[Start of Attachment]

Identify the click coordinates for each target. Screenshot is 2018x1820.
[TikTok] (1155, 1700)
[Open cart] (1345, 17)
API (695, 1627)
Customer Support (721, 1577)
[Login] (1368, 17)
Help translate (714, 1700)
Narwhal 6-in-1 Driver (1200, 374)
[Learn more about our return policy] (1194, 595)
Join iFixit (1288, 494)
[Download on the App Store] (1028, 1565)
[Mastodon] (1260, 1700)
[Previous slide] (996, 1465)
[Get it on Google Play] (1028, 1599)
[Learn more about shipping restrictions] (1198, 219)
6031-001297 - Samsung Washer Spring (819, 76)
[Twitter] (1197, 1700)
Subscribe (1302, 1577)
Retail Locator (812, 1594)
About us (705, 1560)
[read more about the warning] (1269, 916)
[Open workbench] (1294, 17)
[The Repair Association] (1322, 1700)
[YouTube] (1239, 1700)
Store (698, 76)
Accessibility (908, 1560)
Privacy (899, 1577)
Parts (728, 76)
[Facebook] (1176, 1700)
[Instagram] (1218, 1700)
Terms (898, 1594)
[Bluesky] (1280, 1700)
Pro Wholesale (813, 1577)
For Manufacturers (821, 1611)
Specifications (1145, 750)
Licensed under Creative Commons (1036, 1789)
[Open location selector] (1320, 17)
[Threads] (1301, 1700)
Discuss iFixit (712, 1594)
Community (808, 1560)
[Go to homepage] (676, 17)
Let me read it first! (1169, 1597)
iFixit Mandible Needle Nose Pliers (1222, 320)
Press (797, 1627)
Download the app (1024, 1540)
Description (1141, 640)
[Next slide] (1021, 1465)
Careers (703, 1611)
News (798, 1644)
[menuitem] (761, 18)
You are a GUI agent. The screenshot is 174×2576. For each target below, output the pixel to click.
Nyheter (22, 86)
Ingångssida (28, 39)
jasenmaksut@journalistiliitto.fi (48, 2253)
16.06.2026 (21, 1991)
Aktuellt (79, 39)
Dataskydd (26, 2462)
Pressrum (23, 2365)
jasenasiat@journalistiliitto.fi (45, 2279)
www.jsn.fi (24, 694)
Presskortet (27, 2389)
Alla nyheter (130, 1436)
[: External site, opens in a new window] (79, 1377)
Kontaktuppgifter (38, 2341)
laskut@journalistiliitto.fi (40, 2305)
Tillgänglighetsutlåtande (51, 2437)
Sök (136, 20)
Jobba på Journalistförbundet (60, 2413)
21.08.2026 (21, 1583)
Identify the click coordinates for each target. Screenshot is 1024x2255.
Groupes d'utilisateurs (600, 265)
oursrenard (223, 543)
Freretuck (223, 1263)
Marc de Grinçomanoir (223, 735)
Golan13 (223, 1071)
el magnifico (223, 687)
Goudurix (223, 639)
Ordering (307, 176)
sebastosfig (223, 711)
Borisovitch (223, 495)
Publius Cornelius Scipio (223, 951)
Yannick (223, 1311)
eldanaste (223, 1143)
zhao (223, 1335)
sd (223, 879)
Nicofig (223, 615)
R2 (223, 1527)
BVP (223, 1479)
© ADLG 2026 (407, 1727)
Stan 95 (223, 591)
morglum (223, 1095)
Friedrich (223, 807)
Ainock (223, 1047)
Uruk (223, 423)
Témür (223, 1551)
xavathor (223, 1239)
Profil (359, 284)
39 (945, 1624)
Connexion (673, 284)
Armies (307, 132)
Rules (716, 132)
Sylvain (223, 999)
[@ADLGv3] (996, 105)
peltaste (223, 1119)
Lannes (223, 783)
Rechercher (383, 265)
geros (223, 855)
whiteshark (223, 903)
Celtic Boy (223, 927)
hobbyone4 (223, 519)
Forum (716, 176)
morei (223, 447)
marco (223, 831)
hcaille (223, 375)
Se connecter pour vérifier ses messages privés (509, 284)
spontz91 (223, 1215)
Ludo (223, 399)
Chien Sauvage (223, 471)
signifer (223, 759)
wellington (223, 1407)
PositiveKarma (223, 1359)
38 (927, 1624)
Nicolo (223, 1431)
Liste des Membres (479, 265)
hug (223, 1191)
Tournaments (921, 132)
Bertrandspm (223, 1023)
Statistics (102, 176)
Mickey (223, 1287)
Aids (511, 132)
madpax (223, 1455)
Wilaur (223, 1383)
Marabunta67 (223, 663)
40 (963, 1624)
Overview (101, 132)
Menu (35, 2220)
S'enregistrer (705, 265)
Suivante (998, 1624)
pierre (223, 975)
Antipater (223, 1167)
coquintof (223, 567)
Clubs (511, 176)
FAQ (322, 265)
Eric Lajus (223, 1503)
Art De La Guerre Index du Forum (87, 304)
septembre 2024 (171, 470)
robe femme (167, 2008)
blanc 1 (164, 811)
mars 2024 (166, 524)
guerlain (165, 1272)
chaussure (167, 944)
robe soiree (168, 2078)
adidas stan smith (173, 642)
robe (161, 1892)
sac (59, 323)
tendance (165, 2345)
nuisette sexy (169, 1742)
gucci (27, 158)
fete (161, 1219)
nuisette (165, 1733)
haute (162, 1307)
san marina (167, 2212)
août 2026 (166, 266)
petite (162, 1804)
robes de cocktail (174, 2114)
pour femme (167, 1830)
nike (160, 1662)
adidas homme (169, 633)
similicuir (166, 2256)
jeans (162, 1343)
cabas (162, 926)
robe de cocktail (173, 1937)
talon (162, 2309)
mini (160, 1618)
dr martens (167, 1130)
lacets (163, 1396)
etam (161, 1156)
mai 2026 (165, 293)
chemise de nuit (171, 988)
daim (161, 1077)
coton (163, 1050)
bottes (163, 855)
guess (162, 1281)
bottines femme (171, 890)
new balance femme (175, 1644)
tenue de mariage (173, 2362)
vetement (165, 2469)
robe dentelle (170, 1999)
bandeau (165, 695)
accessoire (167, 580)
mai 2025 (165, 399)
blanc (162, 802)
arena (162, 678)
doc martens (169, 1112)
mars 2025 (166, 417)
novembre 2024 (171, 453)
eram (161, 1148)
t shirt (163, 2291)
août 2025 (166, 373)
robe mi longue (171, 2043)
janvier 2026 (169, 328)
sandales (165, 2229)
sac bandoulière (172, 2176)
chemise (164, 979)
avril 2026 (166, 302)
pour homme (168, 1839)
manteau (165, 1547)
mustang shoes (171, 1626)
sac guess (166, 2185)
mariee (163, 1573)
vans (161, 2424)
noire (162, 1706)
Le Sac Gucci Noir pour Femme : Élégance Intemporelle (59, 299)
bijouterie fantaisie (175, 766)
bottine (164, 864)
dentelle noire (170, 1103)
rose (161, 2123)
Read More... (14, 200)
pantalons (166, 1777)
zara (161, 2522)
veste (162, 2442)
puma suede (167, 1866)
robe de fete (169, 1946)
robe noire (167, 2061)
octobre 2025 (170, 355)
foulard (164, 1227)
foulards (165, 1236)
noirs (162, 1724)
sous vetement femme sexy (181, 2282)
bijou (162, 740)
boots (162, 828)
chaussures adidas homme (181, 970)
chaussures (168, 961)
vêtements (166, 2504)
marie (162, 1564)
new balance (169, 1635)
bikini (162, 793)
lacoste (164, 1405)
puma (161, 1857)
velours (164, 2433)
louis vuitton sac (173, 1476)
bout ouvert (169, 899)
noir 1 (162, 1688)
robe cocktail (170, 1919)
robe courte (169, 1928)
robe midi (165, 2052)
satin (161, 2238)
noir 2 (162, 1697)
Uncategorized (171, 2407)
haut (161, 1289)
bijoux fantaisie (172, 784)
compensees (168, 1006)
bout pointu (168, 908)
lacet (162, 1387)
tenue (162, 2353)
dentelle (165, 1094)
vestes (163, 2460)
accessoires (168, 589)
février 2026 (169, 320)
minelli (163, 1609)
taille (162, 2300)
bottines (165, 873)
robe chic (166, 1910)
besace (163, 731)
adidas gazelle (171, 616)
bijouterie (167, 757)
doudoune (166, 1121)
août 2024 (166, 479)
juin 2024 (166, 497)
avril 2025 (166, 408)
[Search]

[End of Attachment]

§ **Work instruction**: Give the number of lines in the entries that contain "click", and add nothing.

§ **Answer section**: 3